Comparing participant characteristics

Normality tests (Shapiro–Wilk test) demonstrated that most continuous variables were not normally distributed. Data are therefore presented as median and inter-quartile range. Inter-group comparisons were performed using the Mann–Whitney U test or Kruskal–Wallis test. Nominal data are presented as count and per cent and were compared between groups using the chi-squared test. Missing data were not imputed.

Analysis of gene data

Raw read fastq files were run through Trimmomatic [56] to perform QC and remove adapter sequence for the long RNAs. The miRNA library was processed using cutadapt [57] and reads that were ≥ 15 base pairs long and included at least 8 base pairs of adapter were retained.

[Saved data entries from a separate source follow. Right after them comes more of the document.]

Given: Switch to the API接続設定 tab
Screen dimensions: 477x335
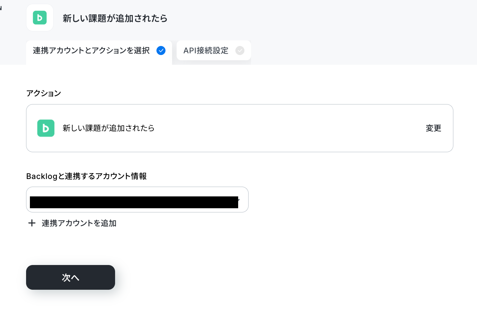Looking at the screenshot, I should (214, 50).
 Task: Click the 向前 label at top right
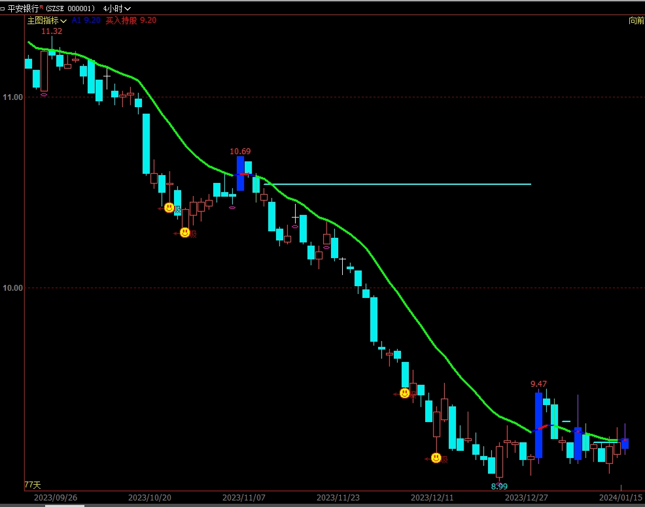636,20

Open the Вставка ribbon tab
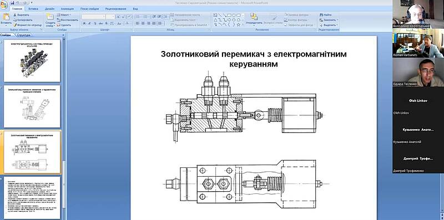[33, 9]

The cleaned lncRNA and mRNA and miRNA reads were aligned to reference genome GRCh38 using STAR aligner software [58] generating gene count and BAM alignment files. Differential gene expression analysis was performed on the lncRNA/mRNA and miRNA data in parallel. Samples were grouped into ‘stroke’ or ‘control’ (stroke mimics), and group differences were identified using the RNA-seq differential expression consensus R-package, consensusDE [59]. LncRNAs, mRNAs and miRNAs showing a p-union < 0.05 (corrected for multiple testing using the Benjamini–Hochberg method) after analysis with ConsensusDE were considered to be differentially expressed between the groups. Differentially expressed protein-coding RNAs were searched against the miRDB database to identify potentially interacting miRNAs [60]. The relative relationship in transcript expression was investigated using Spearman’s correlation analysis of normalised fragment counts per million.

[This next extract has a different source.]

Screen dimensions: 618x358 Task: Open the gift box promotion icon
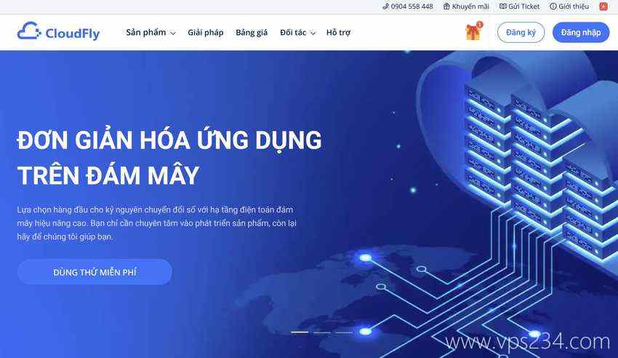click(473, 32)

Data detailing the abundance of lncRNAs, mRNAs and miRNAs showing significant differences in expression between the groups commonly identified in whole-cohort and sensitivity analyses were partitioned into non-overlapping training and validation sets (60:40 splits respectively) ensuring an equal proportion of participants experiencing ischaemic stroke in each dataset (ischaemic stroke prevalence 54.5% and 52.4% in the training and validation datasets, respectively). Participants with metastatic disease were excluded due to a high potential to bias analysis through atypical gene expression. Training data were used to generate models to predict ischaemic stroke presence using partial least squares and root mean-square error regression (both employing fivefold cross-validation) using the caret and glmnet R packages [61, 62] and random forest (five separate analyses including 1000–3000 trees increasing in 500 tree increments) employing the R randomForest package [63]. The ability for the machine learning approaches to classify patients according to the presence or absence of ischaemic stroke was assessed using confusion matrices; the machine learning approach showing the highest classification performance on the training data was selected to identify RNA markers with the greatest discriminant ability. A binary logistic regression model incorporating these RNA markers fit to the training dataset was used to predict ischaemic stroke diagnosis using the validation dataset. The performance of this RNA-panel in predicting ischaemic stroke diagnosis was assessed using confusion matrices and receiver operator characteristic (ROC) curves.

Sample size calculation

Previous case–control investigations using RNA-seq to compare between participants with ischaemic stroke or healthy controls have detected ≥ twofold differences in gene expression with as few as 3 individuals per group [8]. Anticipating greater inter-participant heterogeneity in gene expression in the current study, and the potential need to adjust regression analyses for confounders (up to 2 confounders based on previous analysis in this cohort) [51], we aimed to recruit at least 20 participants per group.